La commission rappelle qu’aux termes de l’article L311-1 du code des relations entre le public et l’administration : « Sous réserve des dispositions des articles L311-5 et L311-6, les administrations mentionnées à l'article L. 300-2 sont tenues (…) de communiquer les documents administratifs qu'elles détiennent aux personnes qui en font la demande, dans les conditions prévues par le présent livre. » Elle précise toutefois que le droit d’accès doit rester compatible avec le bon fonctionnement des services et cède devant les demandes abusives, auxquelles les administrations ne sont pas tenues de répondre, en application du dernier alinéa de l'article L311-2 du même code. Toute demande portant sur une quantité importante de documents ou le fait pour une même personne d’adresser soit plusieurs demandes à une même autorité soit des demandes multiples formulées à l’identique à plusieurs autorités, ne sont pas nécessairement assimilables à des demandes abusives.

Une demande ne peut en effet être regardée comme abusive que lorsqu'elle a pour objet de perturber le bon fonctionnement de l’administration sollicitée ou lorsqu'elle aurait pour effet de faire peser sur elle une charge disproportionnée au regard des moyens dont elle dispose (CE, 14 novembre 2018, n° 420055 et 422500).

La commission précise que c’est un faisceau d’indices qui permet de qualifier une demande d’abusive. Parmi les critères pouvant la conduire à considérer qu’une demande a pour objet de perturber le bon fonctionnement de l’administration, figurent notamment le nombre de demandes adressées par le demandeur à la même administration et leur fréquence, les termes employés dans la demande de communication ou encore la détention, par le demandeur, des documents demandés ou la connaissance qu'il a de leur inexistence. La commission fonde également son appréciation sur les éléments portés à sa connaissance par le demandeur et l'administration quant au contexte dans lequel s'inscrit la demande.

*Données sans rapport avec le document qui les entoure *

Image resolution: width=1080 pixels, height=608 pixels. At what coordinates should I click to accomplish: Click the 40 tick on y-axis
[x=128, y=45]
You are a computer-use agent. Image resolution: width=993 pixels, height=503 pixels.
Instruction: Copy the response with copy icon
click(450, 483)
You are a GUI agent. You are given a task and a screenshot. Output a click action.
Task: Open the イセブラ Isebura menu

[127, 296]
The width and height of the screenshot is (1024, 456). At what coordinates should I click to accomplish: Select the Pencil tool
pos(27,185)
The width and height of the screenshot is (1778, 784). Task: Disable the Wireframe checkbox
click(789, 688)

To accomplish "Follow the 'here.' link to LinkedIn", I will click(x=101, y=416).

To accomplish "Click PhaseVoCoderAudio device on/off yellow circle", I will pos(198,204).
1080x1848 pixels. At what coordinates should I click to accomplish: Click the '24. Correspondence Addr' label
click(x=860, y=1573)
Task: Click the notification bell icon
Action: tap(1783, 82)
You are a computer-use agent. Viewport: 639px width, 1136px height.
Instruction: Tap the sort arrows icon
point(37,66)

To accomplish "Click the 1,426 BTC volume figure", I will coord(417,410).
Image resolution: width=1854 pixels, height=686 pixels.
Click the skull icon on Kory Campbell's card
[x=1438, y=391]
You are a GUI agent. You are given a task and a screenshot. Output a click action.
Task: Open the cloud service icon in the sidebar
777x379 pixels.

En l’espèce, la commission constate, en premier lieu, que Monsieur X lui a déjà adressé, depuis le début de l’année 2023, treize demandes d’avis, dont sept concernent les services de la Première ministre et du ministre de la justice. Elle relève que le demandeur adopte le plus souvent, dans le cadre de ses saisines, une position de dénigrement à l’égard de l’administration en général et de certains agents en particulier. Ses demandes, qu’il n’adresse au demeurant délibérément pas aux personnes responsables de l’accès aux documents administratifs désignées, sont en outre formulées en termes imprécis voire confus, ne permettant pas aisément aux autorités saisies d’identifier les documents qu’il sollicite, ni à la CADA d’émettre des avis éclairés.

La commission relève, en deuxième lieu, que c’est à la suite de la signature d’un courrier ne lui ayant pas donné satisfaction que Monsieur X a demandé la communication de documents relatifs « aux agissements » de l’adjointe à la cheffe du bureau du statut et de la déontologie, en l’espèce son bulletin de salaire, sa fiche de poste, son contrat de travail, le document relatif à sa nomination, l’organigramme la rattachant au ministre et l’enquête personnelle autorisant l’intéressée à signer ce courrier. Compte tenu du contexte particulier dans lequel elle s’inscrit, de la nature des documents sollicités, ainsi que du ton employé et des propos outranciers et injurieux tenus à l’égard du ministère de la justice et de cette agente en particulier, la commission estime que cette demande s’apparente à une mise en cause personnelle et poursuit une volonté vexatoire, traduisant un usage dévoyé du droit d’accès aux documents administratifs.

La commission relève, en troisième et dernier lieu, d’une part, que la demande en son point 6) doit être regardée comme une demande de renseignements ne relevant pas du champ d’application du code des relations entre le public et l’administration et, d’autre part, qu’elle s’est déjà prononcée dans son avis n° 20226529 du 24 novembre 2022, sur la communication des documents sollicités au point 7).

Dans les circonstances particulières de l’espèce, la commission estime ainsi que la demande de Monsieur X vise à perturber le bon fonctionnement de l’administration. Elle la déclare, pour ce motif, abusive et émet, par suite, un avis défavorable.